Data extracted from a collection
========================================================================

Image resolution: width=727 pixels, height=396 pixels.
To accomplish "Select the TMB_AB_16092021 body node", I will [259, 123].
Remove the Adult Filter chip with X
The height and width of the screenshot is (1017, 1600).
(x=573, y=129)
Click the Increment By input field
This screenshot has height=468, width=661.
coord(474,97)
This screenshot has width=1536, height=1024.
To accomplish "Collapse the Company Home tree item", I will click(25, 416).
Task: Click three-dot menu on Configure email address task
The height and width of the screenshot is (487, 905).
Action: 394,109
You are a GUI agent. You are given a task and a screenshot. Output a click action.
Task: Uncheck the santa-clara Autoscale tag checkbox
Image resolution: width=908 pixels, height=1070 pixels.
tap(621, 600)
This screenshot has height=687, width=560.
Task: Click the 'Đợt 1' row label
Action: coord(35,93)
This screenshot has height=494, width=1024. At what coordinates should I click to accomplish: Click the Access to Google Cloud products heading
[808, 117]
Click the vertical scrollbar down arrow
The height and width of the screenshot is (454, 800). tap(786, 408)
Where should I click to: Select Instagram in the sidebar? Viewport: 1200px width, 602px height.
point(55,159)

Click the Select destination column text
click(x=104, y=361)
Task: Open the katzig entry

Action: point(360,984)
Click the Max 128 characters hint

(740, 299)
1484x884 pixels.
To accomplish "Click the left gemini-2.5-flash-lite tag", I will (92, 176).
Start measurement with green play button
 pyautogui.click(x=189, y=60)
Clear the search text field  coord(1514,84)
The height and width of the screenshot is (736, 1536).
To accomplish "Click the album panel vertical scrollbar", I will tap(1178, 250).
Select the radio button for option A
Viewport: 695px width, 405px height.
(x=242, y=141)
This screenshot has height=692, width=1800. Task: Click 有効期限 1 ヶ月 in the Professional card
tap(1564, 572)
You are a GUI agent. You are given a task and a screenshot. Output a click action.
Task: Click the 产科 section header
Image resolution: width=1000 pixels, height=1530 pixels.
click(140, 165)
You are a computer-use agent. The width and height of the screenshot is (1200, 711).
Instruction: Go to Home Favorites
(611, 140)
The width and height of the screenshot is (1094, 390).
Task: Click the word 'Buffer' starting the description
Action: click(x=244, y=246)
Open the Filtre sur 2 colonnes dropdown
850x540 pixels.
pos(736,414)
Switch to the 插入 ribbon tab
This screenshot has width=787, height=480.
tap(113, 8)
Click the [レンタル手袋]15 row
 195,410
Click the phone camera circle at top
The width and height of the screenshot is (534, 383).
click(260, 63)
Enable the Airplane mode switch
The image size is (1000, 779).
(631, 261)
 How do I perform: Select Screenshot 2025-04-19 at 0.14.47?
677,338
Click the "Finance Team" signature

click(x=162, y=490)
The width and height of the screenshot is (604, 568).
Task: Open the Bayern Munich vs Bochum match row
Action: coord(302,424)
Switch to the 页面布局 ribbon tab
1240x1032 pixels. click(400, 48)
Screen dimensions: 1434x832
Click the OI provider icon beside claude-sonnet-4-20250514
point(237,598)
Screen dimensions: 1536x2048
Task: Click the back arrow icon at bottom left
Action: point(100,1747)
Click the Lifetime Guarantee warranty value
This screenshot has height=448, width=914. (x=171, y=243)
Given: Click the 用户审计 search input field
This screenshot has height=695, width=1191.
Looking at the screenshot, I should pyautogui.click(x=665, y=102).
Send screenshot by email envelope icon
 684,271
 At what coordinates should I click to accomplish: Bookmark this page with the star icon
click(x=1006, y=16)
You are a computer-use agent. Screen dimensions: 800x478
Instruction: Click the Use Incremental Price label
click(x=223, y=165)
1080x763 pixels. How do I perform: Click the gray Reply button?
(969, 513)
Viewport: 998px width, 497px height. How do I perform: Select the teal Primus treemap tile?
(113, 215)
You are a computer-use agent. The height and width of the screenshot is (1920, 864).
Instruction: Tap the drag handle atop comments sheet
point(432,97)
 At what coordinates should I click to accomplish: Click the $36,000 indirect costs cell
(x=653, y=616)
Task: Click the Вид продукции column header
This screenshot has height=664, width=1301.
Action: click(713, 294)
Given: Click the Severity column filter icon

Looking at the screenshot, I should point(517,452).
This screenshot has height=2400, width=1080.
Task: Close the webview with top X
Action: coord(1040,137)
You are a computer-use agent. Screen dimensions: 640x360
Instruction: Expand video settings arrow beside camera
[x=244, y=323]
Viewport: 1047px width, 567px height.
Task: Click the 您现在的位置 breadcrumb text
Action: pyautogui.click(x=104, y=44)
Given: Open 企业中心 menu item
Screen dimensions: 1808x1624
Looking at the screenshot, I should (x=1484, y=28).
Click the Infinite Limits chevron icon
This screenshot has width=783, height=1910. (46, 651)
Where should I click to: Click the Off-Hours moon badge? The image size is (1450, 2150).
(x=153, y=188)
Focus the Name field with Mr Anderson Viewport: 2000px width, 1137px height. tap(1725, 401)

========================================================================

## Exercise instructions
Print exactly the lines above from the one with "You are a computer-use agent. Screen dimensions: 800x478" to the one with "You are a computer-use agent. The height", including both.

## Answer to the problem
You are a computer-use agent. Screen dimensions: 800x478
Instruction: Click the Use Incremental Price label
click(x=223, y=165)
1080x763 pixels. How do I perform: Click the gray Reply button?
(969, 513)
Viewport: 998px width, 497px height. How do I perform: Select the teal Primus treemap tile?
(113, 215)
You are a computer-use agent. The height and width of the screenshot is (1920, 864).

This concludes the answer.